Bestâmi Yazgan (born 1957, in Toprakkale, Osmaniye, Turkey) is a Turkish composer, poet and author of children's books. He graduated from Atatürk University, School of Literature in 1978. Currently, he teaches literature at Istanbul Vefa High School in addition to working as editor in chief of the periodical Güneysu Kültür, Sanat ve Edebiyat Dergisi that has been published in Osmaniye for 16 years.

His books have been subject to several academic papers in Turkey.

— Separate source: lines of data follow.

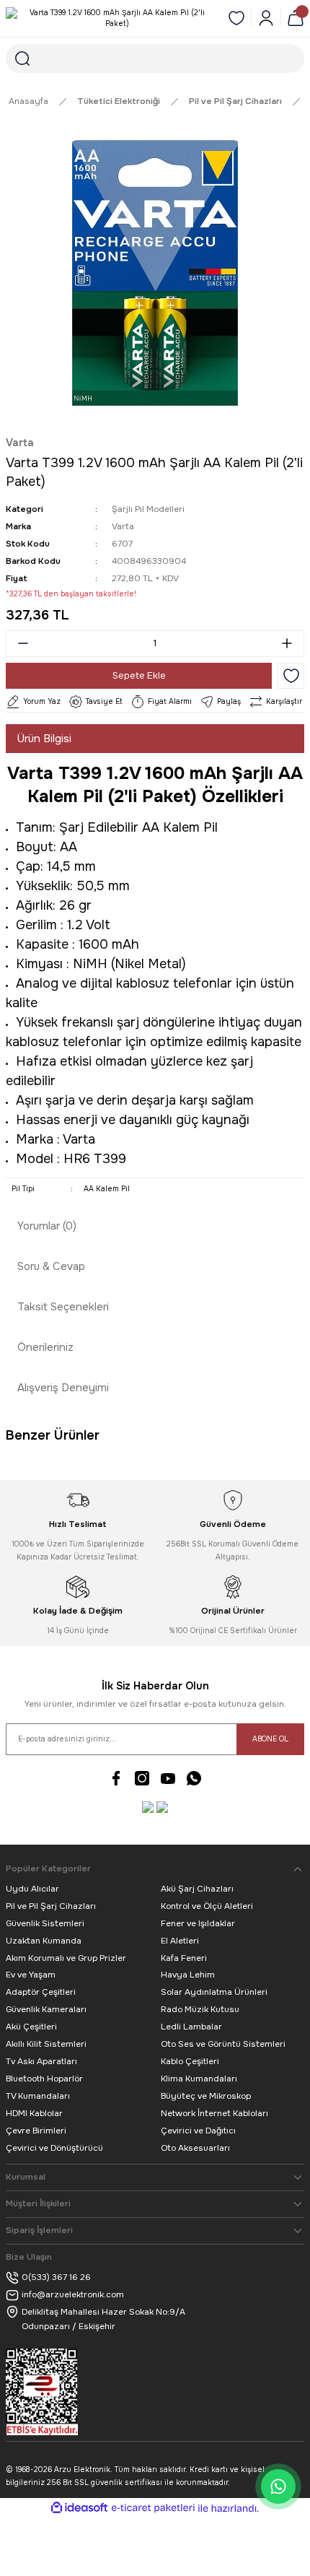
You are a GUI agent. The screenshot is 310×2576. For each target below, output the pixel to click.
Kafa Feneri (184, 1958)
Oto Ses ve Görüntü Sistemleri (223, 2044)
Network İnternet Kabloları (214, 2113)
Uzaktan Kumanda (43, 1940)
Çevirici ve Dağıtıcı (198, 2130)
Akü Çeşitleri (31, 2026)
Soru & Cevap (51, 1266)
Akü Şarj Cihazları (197, 1888)
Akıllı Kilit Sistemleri (46, 2044)
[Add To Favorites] (291, 676)
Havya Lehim (188, 1974)
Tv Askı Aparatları (41, 2061)
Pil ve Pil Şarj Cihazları (51, 1906)
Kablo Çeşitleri (190, 2061)
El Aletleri (180, 1940)
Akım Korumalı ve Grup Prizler (66, 1958)
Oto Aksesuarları (195, 2148)
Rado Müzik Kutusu (200, 2009)
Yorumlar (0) (46, 1226)
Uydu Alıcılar (32, 1888)
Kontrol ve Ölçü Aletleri (207, 1906)
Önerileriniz (45, 1347)
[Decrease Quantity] (19, 643)
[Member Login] (266, 18)
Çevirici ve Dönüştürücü (54, 2148)
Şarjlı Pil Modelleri (148, 509)
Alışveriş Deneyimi (63, 1387)
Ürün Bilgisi (44, 738)
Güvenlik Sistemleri (45, 1923)
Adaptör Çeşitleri (41, 1992)
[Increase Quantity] (291, 643)
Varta (20, 442)
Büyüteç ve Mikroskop (206, 2096)
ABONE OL (270, 1739)
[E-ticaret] (153, 2507)
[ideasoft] (79, 2508)
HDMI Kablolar (34, 2113)
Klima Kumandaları (199, 2078)
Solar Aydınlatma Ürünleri (214, 1992)
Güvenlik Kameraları (46, 2009)
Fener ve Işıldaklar (198, 1923)
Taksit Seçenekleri (63, 1307)
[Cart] (295, 18)
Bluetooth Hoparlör (44, 2078)
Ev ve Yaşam (31, 1974)
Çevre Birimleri (36, 2130)
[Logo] (111, 18)
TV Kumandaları (38, 2096)
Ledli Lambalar (191, 2026)
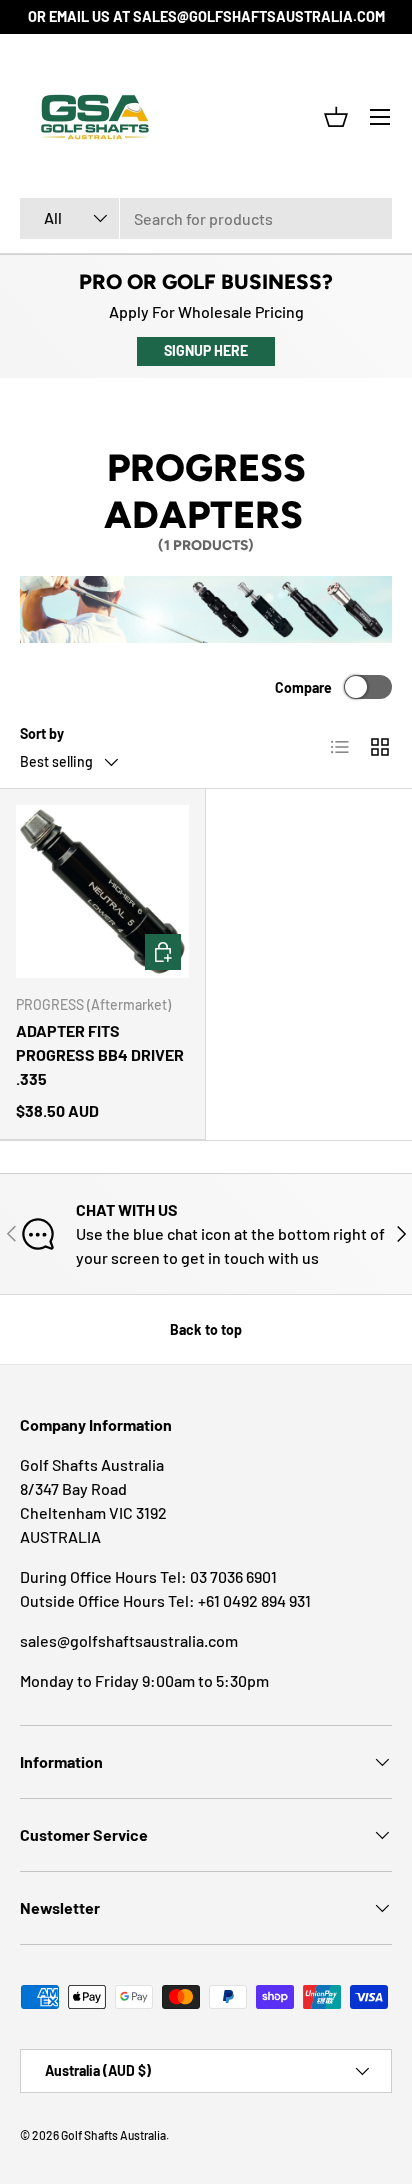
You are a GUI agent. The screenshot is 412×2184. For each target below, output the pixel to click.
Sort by (42, 733)
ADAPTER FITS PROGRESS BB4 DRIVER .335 (100, 1054)
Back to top (206, 1329)
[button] (336, 117)
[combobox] (206, 218)
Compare (303, 687)
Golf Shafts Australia (113, 2135)
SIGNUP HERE (206, 350)
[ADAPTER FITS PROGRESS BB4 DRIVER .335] (102, 891)
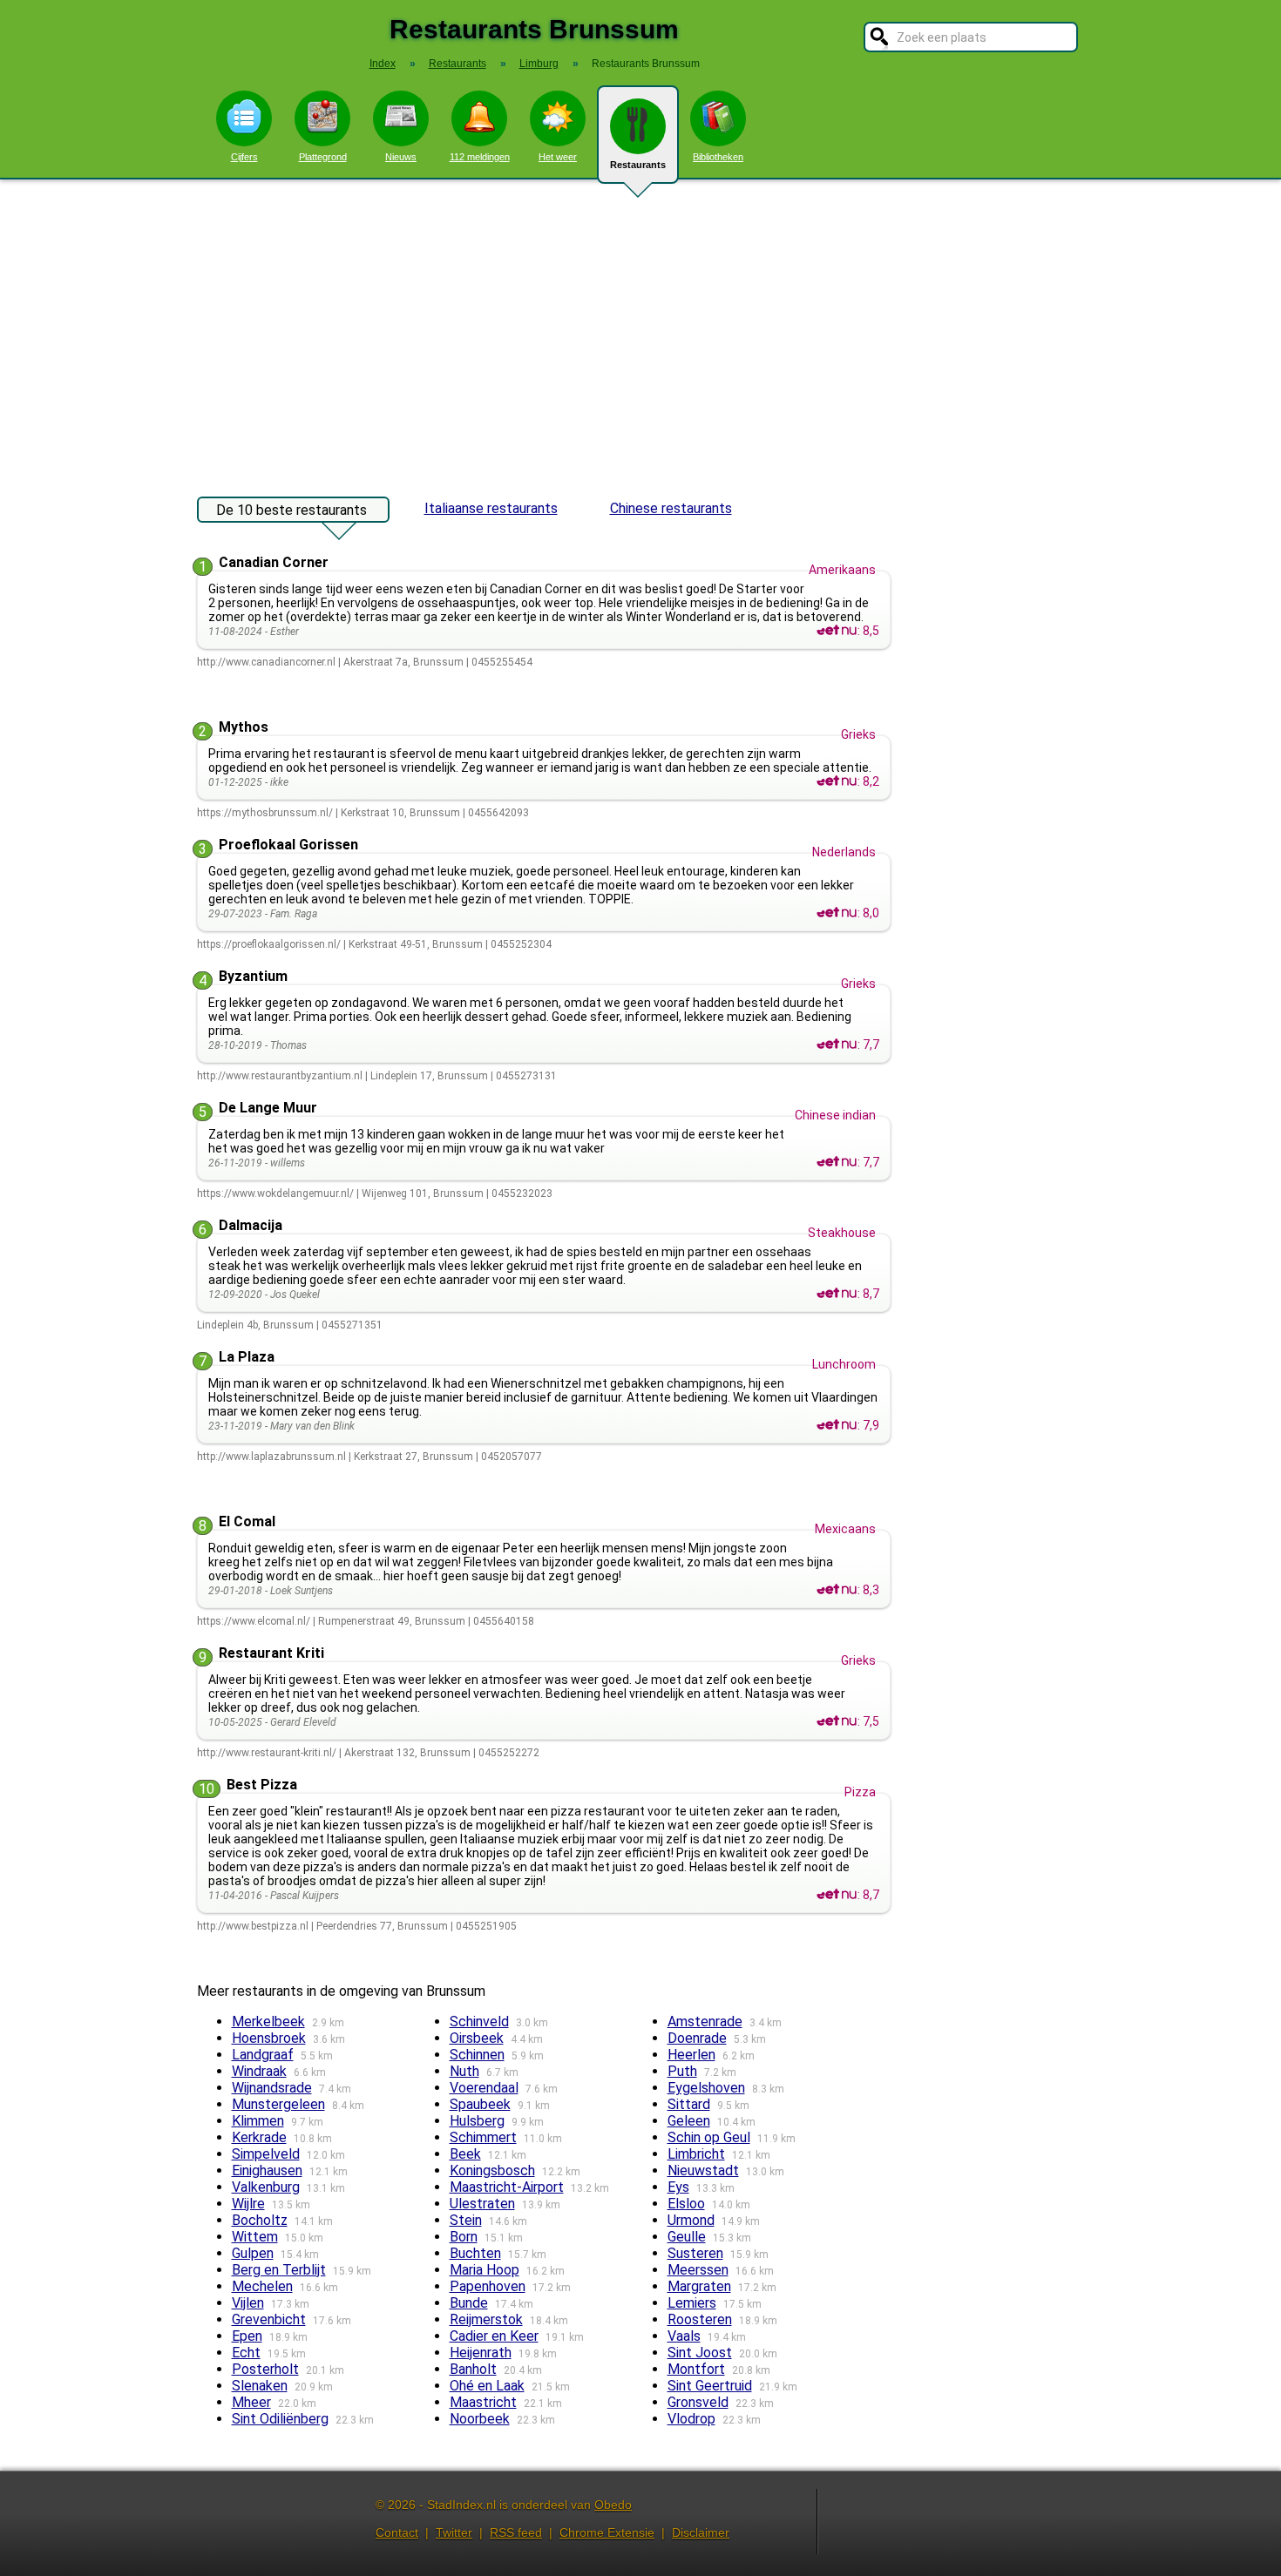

The poetry competition Bestami Yazgan Şiir Yarışması was named after him.

== Works ==
- (2009). Gözlük takan yıldızlar, İstanbul: Nar Yayınları.
- (2011). Olimpiyat ormanı İstanbul: Nar Yayınları.
- (2011). Paten giyen kaplumbağa İstanbul: Nar Yayınları.
- (2011). Sıcak ekmek kokusu İstanbul: Nar Yayınları.
- (2012). Oruç nasıl tutulur İstanbul: Nar Yayınları.
- (2013). Düğün yemeği İstanbul: Nar Yayınları.
- (2013). Hayat sevince güzel İstanbul: Nar Yayınları.
- (2015). Kuşların masalı. İstanbul: Nar Yayınları.
- (2016). Masal denizi. İstanbul: Nar Yayınları.
- (2016). Mutluluğun formülü. İstanbul: Nar Yayınları.
- (2017). Kalbini kaybeden adam. İstanbul: Nar Yayınları.